The government does not point to any other provision of Title 24 or to any NORMA regulation that would automatically make every newly-ratified fisheries management agreement part of FSM domestic law. This could have been done by statute, or by NORMA regulation under 24 F.S.M.C. 204(1)(d) (NORMA has the authority to "adopt regulations to implement . . . fisheries management agreements"), or even by including the terms of the fisheries management agreement in each fishing access agreement and fishing permit issued thereafter. NORMA probably could have even included a provision in each fishing access agreement and a condition on each permit that made the permit holder and the parties to the access agreement subject to all duly ratified fisheries management agreements or to the Nauru Agreement and its implementing agreements as part of the laws and regulations in Permit Condition 8, and in the Foreign Fishing Access Agreement Article V, paragraph 12. It did not.
That failure to incorporate the fisheries management agreement provisions by reference in statute, or regulation, or in permits and access agreements leaves the law "so vague and ill-defined that [what are] the acts prohibited cannot be understood by people of ordinary intelligence," and so it "cannot serve as a basis for criminal prosecution." Laion, 1 FSM R. at 506. The court must therefore grant the defendants' motion to dismiss Counts 1 through 4 for the Information's failure to charge an offense.
The court makes this dismissal reluctantly and urges the government to promptly rectify its omission and move quickly to make the fisheries management agreements enforceable civilly and criminally in the FSM EEZ.
Accordingly, the defendants' motion to dismiss six counts on double jeopardy grounds and the defendants' motion to dismiss based no probable cause and errors in information are denied, but the defendants' motion to dismiss Counts 1 through 4 (the fishing aggregating device counts), based on no violation of the law alleged, is granted. Counts 1 through 4 are dismissed. Counts 5 through 10 remain for trial.
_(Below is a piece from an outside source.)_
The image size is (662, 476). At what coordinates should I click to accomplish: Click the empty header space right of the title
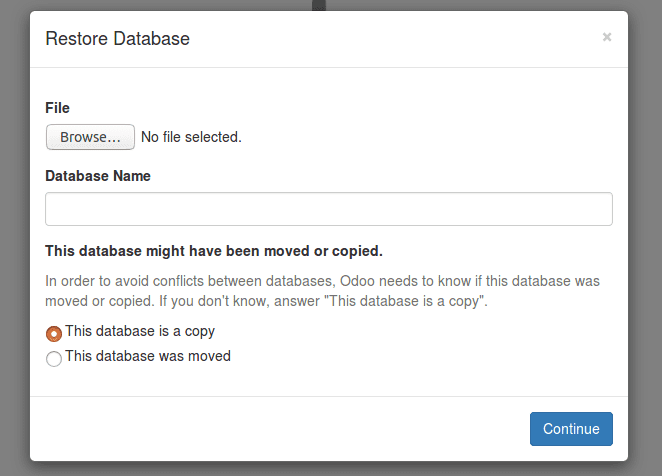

__________________________Footnotes:
1. The defendants contend that this response was untimely because it was more than ten days after service of the motion. The FSM asserts that it has shown excusable neglect for its tardiness because the FSM Department of Justice needed to assist in emergency relief in the aftermath of Typhoon Maysek. The court agrees and excuses the late filing of the FSM's response. FSM Crim. R. 45(b)(2).